======== Stored rows

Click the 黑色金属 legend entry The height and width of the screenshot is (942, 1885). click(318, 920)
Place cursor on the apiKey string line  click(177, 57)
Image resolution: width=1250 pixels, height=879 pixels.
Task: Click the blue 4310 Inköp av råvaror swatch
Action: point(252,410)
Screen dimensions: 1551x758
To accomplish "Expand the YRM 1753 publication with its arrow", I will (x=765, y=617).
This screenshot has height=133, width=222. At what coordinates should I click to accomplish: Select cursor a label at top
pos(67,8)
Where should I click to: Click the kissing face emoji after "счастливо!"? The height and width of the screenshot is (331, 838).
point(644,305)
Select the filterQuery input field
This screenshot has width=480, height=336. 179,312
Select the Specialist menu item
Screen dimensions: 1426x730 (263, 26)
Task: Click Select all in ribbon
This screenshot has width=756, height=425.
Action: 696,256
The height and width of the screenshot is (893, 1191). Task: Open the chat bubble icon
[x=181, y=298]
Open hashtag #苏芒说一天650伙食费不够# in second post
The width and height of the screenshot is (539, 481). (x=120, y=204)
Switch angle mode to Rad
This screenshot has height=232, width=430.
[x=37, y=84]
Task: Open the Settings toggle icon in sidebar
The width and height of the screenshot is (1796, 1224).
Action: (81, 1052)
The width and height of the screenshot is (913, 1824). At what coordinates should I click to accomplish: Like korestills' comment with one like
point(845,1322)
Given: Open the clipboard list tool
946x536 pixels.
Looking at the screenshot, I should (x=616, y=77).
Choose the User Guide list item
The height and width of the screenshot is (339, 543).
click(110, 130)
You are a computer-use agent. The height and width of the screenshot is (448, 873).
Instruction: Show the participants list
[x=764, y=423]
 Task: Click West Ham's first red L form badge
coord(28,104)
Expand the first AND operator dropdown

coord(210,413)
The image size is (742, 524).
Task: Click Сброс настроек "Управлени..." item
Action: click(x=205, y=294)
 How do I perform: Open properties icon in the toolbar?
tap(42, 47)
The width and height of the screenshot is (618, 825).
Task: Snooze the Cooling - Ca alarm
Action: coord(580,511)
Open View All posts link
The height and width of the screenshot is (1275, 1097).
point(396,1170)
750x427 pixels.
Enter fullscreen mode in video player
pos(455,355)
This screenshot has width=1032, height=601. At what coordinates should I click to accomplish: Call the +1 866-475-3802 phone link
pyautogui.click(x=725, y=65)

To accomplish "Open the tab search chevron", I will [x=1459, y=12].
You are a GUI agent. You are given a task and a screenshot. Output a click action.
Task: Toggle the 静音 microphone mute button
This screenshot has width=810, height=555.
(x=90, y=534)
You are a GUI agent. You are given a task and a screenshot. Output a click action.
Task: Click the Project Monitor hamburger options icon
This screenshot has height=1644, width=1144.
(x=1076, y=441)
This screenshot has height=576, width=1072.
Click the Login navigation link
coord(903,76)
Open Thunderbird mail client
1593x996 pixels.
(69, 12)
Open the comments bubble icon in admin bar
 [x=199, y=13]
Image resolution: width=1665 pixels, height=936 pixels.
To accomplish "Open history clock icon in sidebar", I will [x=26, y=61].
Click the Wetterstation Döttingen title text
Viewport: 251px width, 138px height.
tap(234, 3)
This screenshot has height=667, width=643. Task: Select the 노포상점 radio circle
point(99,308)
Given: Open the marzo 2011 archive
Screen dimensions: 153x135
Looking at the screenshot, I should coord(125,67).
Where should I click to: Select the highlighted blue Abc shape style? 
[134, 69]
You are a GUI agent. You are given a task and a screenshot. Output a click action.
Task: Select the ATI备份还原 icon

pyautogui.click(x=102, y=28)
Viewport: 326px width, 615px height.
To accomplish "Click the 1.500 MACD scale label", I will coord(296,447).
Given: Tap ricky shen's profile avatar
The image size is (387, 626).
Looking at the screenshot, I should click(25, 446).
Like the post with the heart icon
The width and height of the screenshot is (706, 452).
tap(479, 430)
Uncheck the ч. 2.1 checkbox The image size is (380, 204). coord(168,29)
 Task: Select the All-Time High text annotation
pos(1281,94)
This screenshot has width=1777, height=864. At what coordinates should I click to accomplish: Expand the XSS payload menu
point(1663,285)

================

_Aim_
Please quote the records above, word for word, from the first line through the line containing "will (x=765, y=617).".

_Reply to the exercise_
Click the 黑色金属 legend entry The height and width of the screenshot is (942, 1885). click(318, 920)
Place cursor on the apiKey string line  click(177, 57)
Image resolution: width=1250 pixels, height=879 pixels.
Task: Click the blue 4310 Inköp av råvaror swatch
Action: point(252,410)
Screen dimensions: 1551x758
To accomplish "Expand the YRM 1753 publication with its arrow", I will (x=765, y=617).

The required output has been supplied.